While she was happy that as a district they had done a fantastic job, she remains unhappy that their efforts as village health workers remain on the periphery with the government showing little interest in rewarding their hard work.
She says she expected that Deputy Minister of Health ’Mantoetse Mohatonyane would announce that the government had decided to pay health workers some little money to cover their daily costs.
Lekhela was among many village health workers at the celebration who told their representatives ’Mamohanoe Macheli to tell Mohatonyane that they were dissatisfied with the way the ministry viewed them.
“We are treating people in the villages but we do that while we have our wounds unattended to,” Macheli told Mohatonyane, adding: “We pray that the eyes of God will look after us.”
The village health workers responded: “Yes, God will look after us but the ministry should play its role too.”
Macheli told the deputy minister that it was not clear to them why they were being praised as the backbone of good health in the district yet those that praised them did not do anything to show their appreciation.
Lekhela told thepost that the first 25 years of her service were never easy especially when she had always been reminded by both the ministry and the villagers that she had volunteered to offer her services.
She says her hopes that the government would finally consider the health workers’ plight were raised in 2013 when it was announced that they would be paid “but it was just M300. What can we do with M300 in this century?”
Lekhela however says she still had some hope that the government would consider increasing the stipend only to find that the money was not coming consistently.

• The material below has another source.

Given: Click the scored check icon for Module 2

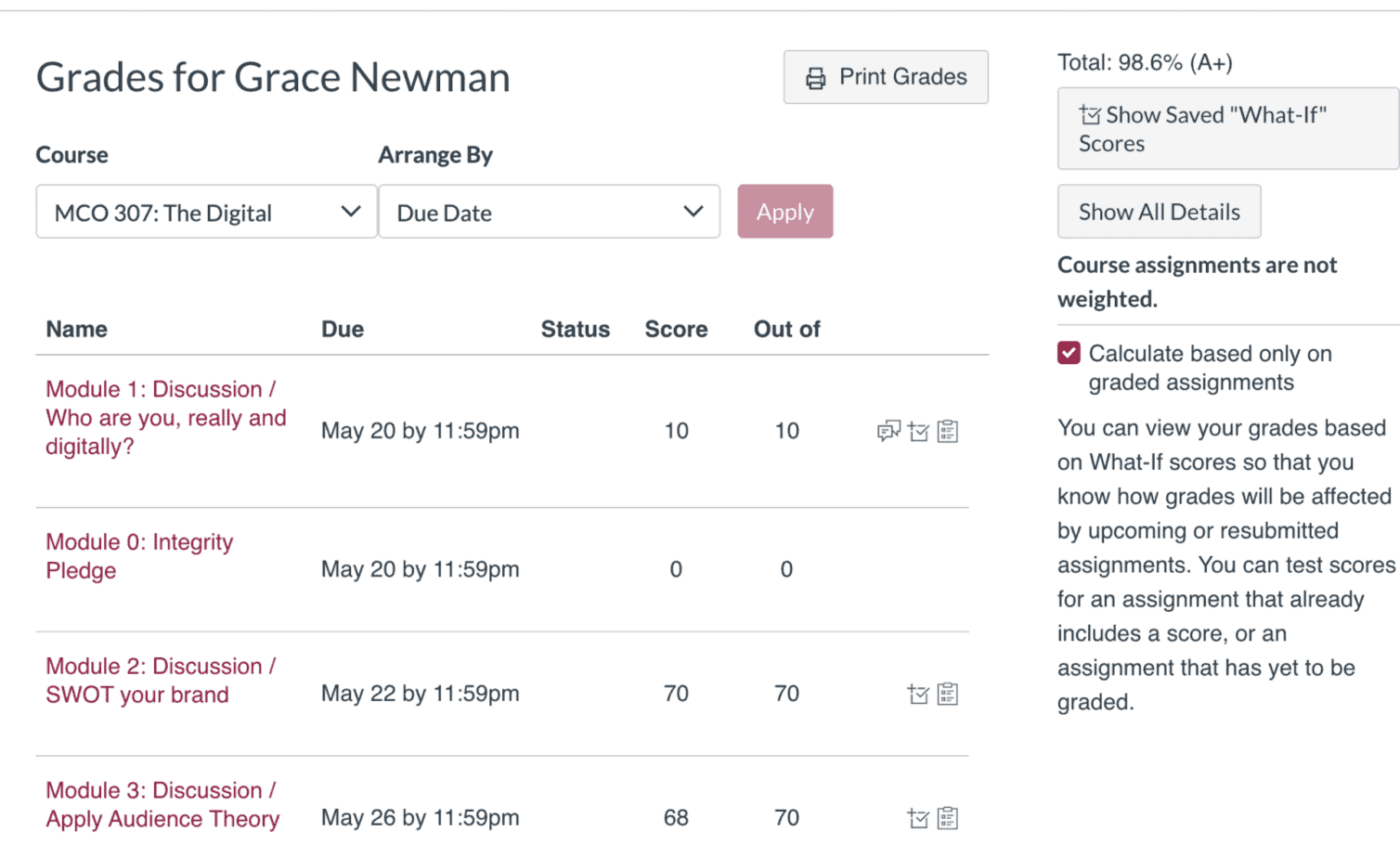Looking at the screenshot, I should (918, 694).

It would come once in two months, sometimes three but Lekhela says they have now gone for almost six months without receiving any money.

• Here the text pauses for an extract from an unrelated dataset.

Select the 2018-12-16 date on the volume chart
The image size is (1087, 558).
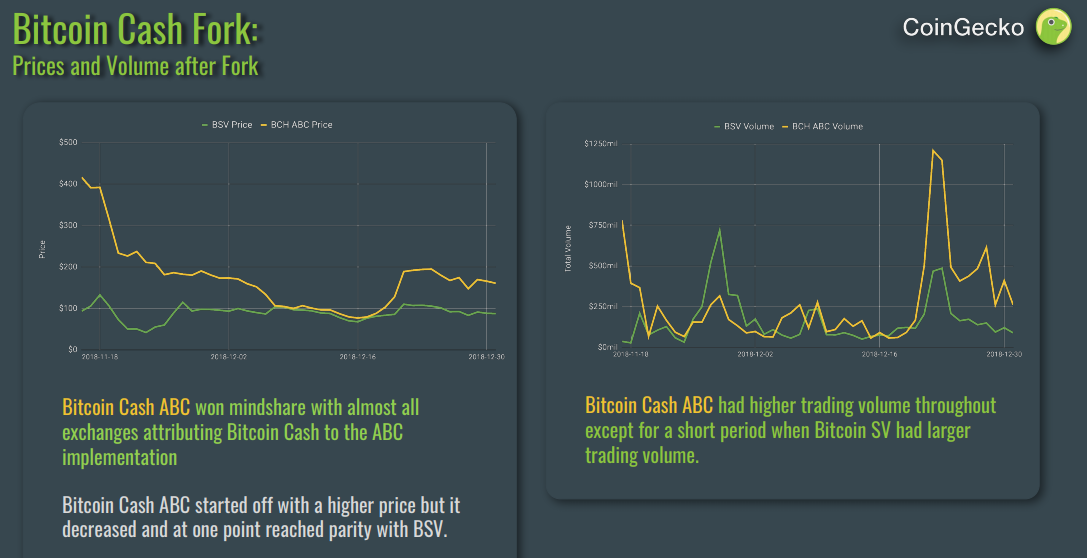879,354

“I wish those that chose us knew how much sacrifices we have made to be part of this programme,” she says.
Lekhela’s sentiments were shared by Letsika Mahlatsi, 49, who is also a village health worker in Tlokoeng village.
Mahlatsi, a male village health worker says “back then only a few men would be appointed by their villagers and chief and out of all the six men that we started this job with I am the only one who still stands as a village health worker”.
Mahlatsi says being a man doing a job that the community considers women’s work was hard, but he had to build a reputation for himself.
As a man, Mahlatsi is expected to provide for his family but the work the community has chosen for him takes much of his time leaving his wife to bring food onto the table.
“When we started in 1988 our work was not as demanding as it is right now. I was still able to commit myself to subsistence farming and sell what I had grown to villagers but of late I am not even able to water my vegetables well because this voluntary work we have committed ourselves into does not give us enough time,” Mahlatsi says.
He says it really doesn’t make sense to be praised with words only by the authorities.
“When they say we are the backbone of health in this district, respect should be shown to us,” he says.
“Sometimes (nurses) treat us as though we are not their helpers. Some look down on us and mistreat us,” Mahlatsi says.
Catherine Lebina, the Nursing Manager at Seboche Hospital, says village health workers are truly the backbone of the health system “because without them we cannot achieve what we are achieving right now”.
“They are the ones who bring people to the facilities but the money given to them is not enough,” Lebina says.
“These people have a lot of needs. We request that their needs be met,” she says.
“They are highly demotivated.”
Deputy Minister Mohatonyane says matters pertaining to village health workers need to be looked into seriously because there is no way that they can achieve such marvellous results in health without the support of the village health workers.
“Forgive us for not paying you. You are the backbone of the health services and we are looking into how to fix the problem,” Mohatonyane says.
Besides the request for money, Mahlatsi and Lekhela say all village health workers need safety equipment such as latex hand gloves because they often wash sick people.